What you are asked to do: Your answer should be a single number: the count of lines in the entries below that contain "Sort".

Stored records

>>>>>

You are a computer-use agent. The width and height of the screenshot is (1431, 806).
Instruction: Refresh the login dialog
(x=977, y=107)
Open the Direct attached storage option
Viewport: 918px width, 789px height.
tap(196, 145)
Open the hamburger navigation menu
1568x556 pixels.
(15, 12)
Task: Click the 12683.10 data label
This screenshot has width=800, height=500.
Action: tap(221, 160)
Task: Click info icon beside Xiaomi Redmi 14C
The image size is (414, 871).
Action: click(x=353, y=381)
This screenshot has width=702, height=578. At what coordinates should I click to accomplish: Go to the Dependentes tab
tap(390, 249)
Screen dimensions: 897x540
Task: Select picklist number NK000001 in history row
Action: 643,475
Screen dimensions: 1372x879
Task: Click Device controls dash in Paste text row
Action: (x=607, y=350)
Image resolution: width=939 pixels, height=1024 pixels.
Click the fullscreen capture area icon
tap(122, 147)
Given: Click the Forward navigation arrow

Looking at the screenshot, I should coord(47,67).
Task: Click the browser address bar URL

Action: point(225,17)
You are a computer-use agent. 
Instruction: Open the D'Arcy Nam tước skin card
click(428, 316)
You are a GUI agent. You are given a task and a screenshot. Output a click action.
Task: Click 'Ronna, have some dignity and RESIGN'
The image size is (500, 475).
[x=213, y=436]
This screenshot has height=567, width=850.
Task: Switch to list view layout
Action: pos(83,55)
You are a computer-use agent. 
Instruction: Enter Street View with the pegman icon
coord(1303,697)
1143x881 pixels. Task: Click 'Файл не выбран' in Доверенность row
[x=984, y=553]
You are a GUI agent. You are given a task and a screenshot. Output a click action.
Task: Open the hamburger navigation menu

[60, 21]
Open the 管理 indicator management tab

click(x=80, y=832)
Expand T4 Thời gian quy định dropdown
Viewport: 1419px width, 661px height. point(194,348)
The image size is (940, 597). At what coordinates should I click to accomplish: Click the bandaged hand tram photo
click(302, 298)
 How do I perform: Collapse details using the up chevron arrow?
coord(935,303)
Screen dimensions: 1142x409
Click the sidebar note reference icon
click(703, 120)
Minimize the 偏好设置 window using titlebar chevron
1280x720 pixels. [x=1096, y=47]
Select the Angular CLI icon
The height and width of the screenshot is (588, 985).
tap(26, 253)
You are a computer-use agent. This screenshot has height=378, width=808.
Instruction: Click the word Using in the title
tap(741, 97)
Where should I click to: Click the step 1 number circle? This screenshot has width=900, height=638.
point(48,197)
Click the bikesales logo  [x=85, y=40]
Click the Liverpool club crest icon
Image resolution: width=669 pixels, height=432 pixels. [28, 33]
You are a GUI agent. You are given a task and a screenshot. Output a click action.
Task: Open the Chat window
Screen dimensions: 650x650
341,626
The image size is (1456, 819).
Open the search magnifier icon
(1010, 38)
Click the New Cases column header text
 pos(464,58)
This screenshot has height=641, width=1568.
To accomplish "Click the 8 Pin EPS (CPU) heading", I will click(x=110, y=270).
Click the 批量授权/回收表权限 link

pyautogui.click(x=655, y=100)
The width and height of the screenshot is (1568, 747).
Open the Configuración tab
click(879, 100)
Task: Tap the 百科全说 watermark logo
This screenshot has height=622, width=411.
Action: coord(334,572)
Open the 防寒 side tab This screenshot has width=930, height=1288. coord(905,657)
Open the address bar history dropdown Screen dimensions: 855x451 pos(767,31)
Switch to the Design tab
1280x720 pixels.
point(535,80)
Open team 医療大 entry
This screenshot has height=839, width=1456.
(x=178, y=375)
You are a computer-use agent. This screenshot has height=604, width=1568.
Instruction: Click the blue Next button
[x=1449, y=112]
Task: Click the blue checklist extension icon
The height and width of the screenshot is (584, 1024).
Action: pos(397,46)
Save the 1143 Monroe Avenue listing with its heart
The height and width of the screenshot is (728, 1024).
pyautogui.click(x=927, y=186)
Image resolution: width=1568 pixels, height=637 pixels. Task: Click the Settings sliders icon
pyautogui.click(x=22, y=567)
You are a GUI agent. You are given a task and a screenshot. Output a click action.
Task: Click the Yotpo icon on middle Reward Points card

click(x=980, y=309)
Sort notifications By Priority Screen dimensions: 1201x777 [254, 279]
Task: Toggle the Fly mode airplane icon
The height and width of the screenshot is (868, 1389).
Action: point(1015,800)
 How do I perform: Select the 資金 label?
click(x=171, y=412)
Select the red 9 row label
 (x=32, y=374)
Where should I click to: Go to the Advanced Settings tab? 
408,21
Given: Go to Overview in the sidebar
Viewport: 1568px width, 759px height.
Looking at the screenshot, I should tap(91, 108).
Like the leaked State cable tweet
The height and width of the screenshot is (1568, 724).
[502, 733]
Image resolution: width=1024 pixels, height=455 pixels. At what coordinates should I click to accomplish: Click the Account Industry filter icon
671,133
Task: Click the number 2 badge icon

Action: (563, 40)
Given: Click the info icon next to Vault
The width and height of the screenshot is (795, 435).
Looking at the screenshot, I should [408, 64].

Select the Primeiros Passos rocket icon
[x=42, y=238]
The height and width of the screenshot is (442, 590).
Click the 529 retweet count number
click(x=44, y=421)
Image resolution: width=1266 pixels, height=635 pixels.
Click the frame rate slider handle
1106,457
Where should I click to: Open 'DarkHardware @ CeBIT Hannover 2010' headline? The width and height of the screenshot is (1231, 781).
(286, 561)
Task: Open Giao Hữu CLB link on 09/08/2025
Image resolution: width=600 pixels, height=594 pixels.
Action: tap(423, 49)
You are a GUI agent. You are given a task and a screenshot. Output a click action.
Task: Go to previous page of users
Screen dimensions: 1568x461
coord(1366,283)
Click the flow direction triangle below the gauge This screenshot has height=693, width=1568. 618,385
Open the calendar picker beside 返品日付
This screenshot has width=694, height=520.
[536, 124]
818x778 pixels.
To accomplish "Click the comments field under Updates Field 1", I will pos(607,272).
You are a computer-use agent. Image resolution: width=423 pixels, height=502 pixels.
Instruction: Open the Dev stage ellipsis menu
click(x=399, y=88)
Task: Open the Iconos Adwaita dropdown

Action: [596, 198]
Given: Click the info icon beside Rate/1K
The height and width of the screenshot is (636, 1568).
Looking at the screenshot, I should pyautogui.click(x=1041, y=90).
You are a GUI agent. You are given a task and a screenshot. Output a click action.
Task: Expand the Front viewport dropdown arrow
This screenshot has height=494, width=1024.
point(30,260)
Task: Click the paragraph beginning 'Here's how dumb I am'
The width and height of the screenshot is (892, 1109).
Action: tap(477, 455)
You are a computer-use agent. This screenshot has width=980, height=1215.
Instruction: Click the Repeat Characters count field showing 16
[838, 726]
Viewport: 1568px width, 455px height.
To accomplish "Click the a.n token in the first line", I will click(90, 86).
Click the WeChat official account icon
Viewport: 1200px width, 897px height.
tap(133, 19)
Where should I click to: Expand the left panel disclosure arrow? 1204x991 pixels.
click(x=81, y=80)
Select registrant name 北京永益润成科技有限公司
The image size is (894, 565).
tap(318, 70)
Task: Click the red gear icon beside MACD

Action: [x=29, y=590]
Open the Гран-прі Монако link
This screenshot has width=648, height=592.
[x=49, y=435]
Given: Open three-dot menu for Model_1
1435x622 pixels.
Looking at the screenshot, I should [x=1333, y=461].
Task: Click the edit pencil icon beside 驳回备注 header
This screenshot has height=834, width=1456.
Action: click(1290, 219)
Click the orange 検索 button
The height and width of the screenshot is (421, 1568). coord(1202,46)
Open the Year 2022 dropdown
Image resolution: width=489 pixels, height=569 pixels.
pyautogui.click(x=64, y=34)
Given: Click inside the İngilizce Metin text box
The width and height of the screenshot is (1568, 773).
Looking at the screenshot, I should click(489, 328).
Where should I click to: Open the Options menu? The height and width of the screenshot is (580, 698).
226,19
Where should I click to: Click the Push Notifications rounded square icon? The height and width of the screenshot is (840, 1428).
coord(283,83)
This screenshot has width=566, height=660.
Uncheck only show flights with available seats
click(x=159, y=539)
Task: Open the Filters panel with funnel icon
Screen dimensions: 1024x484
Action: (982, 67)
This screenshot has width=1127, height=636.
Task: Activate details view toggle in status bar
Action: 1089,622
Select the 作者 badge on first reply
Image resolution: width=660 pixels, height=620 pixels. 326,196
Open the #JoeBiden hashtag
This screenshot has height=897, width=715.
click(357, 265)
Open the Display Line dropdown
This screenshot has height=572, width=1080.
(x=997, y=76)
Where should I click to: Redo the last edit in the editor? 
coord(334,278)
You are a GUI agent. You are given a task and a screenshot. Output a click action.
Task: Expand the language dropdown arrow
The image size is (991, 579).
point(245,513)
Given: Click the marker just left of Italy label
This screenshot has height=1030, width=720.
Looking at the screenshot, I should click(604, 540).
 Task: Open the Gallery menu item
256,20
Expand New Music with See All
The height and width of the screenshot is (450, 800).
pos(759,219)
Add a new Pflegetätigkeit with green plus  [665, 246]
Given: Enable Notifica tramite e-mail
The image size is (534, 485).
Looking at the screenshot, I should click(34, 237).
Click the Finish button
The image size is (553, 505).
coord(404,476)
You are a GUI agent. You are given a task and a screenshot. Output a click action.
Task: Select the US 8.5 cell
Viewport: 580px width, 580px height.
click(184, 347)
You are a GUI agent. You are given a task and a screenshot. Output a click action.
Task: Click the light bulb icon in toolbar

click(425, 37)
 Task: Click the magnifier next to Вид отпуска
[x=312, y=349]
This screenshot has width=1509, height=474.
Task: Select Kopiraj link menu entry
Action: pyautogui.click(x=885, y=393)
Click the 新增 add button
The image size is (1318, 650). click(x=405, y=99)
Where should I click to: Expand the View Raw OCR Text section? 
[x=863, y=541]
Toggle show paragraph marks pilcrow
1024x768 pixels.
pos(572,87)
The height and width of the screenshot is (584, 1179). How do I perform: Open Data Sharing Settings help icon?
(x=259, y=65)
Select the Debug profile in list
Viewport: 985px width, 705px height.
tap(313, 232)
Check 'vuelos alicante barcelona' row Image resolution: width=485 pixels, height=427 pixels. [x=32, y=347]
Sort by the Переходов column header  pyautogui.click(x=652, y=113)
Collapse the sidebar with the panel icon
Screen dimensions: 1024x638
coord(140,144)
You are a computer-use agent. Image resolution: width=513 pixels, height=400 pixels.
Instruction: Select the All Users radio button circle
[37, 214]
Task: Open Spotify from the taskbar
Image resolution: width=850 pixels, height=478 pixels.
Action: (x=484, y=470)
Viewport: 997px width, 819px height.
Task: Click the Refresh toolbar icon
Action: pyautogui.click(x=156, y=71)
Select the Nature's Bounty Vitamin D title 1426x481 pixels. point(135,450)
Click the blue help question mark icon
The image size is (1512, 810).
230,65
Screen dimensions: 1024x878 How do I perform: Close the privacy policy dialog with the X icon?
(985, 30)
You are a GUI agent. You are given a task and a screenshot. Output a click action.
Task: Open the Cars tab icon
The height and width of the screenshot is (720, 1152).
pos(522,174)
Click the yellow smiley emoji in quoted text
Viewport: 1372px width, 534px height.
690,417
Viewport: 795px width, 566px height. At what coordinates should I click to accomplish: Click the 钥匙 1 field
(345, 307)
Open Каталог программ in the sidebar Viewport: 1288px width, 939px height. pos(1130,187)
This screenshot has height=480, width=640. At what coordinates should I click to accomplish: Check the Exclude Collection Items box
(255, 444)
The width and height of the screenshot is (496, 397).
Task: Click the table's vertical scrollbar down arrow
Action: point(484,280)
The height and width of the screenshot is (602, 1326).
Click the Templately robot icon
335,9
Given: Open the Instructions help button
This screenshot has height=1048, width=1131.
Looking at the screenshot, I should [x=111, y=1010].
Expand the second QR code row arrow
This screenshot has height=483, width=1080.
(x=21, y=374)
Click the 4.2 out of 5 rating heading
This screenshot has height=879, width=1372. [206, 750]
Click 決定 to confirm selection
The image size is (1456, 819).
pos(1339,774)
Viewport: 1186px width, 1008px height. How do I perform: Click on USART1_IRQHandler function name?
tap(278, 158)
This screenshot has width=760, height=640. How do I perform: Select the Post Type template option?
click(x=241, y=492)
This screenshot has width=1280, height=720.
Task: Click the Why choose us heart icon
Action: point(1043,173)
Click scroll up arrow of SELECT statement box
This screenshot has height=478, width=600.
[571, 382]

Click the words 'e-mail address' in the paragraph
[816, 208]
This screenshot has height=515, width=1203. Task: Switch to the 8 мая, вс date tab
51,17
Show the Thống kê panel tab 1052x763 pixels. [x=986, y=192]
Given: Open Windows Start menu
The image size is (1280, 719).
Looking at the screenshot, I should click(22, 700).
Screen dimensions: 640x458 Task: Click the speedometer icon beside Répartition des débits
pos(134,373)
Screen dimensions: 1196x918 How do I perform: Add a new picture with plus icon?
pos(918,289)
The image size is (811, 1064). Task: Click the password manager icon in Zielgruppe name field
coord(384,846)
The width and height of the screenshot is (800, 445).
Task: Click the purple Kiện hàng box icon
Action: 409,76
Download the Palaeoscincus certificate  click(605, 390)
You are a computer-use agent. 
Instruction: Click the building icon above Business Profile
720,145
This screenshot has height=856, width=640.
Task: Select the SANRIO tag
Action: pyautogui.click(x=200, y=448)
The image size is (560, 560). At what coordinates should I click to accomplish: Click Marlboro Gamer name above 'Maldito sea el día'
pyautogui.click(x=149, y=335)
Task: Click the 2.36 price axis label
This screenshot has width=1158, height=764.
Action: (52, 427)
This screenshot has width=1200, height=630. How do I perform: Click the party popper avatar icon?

<<<<<

Output of the task: 2